As the most popular Salesforce solution used by development teams, Gearset offers the most secure and comprehensive backup and restore operations. Licensing for the full set of Gearset development tools can be pretty expensive; however, if you only need a backup plan, a single professional license can be a reasonable option.
This solution is developed by Kaseya, a trusted brand in the IT world. Configuring Spanning takes just a few clicks, but even if you skip this process, the default configuration will result in a “bare-metal” backup that will include data, metadata, Salesforce Chatter messages, and even attachments. Encryption and compliance tools are also provided with your Spanning subscription.
While most third-party solutions for Salesforce backups focus on automating the data export process, Druva is different in the sense that it provides value-added features such as data governance and compliance with measures such as the General Data Protection Rule of the European Union. If your line of business requires you to make certain fields anonymous in order to provide data privacy, this solution is highly recommended. Furthermore, data backups can be encrypted not only when they are in storage but also during the cloud upload and recovery periods.
With the latest version of Google Sheets, you can install the Data Connector for Salesforce extension, which will require you to access your apps and allow the extension to interact with the cloud service.
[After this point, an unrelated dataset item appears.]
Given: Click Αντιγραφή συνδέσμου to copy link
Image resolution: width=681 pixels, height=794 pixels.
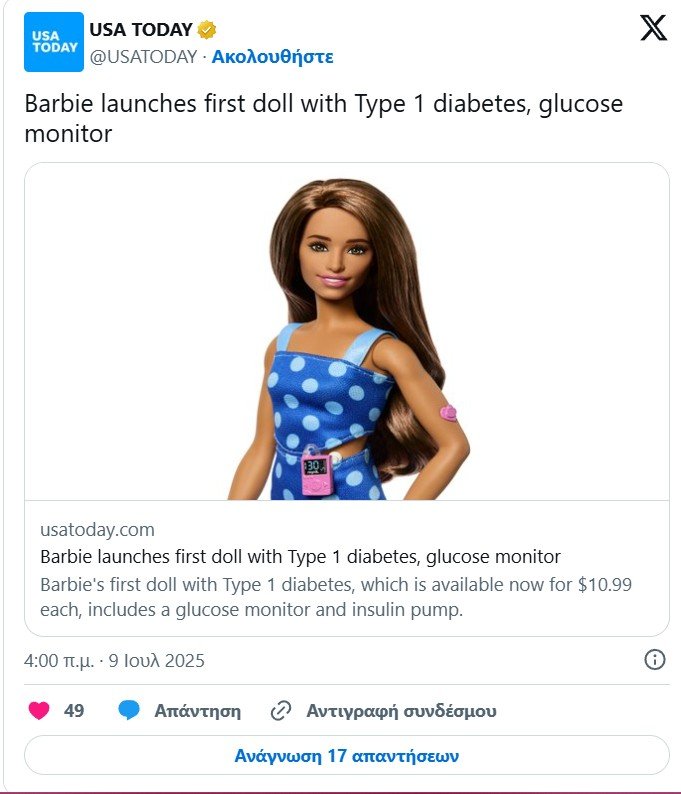Looking at the screenshot, I should tap(401, 711).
Once this is done, you can choose between Import and Reports; the latter is easier and more straightforward.
The Bottom Line of Salesforce Data Backup
Just because your data resides in the cloud servers of reputable SaaS companies such as Salesforce, this does not mean it is impervious to data loss. Based on what we have discussed herein, you should be able to manage your Salesforce backup policy needs through manual processes, native solutions, or third-party extensions once you complete a Salesforce backup solutions comparison.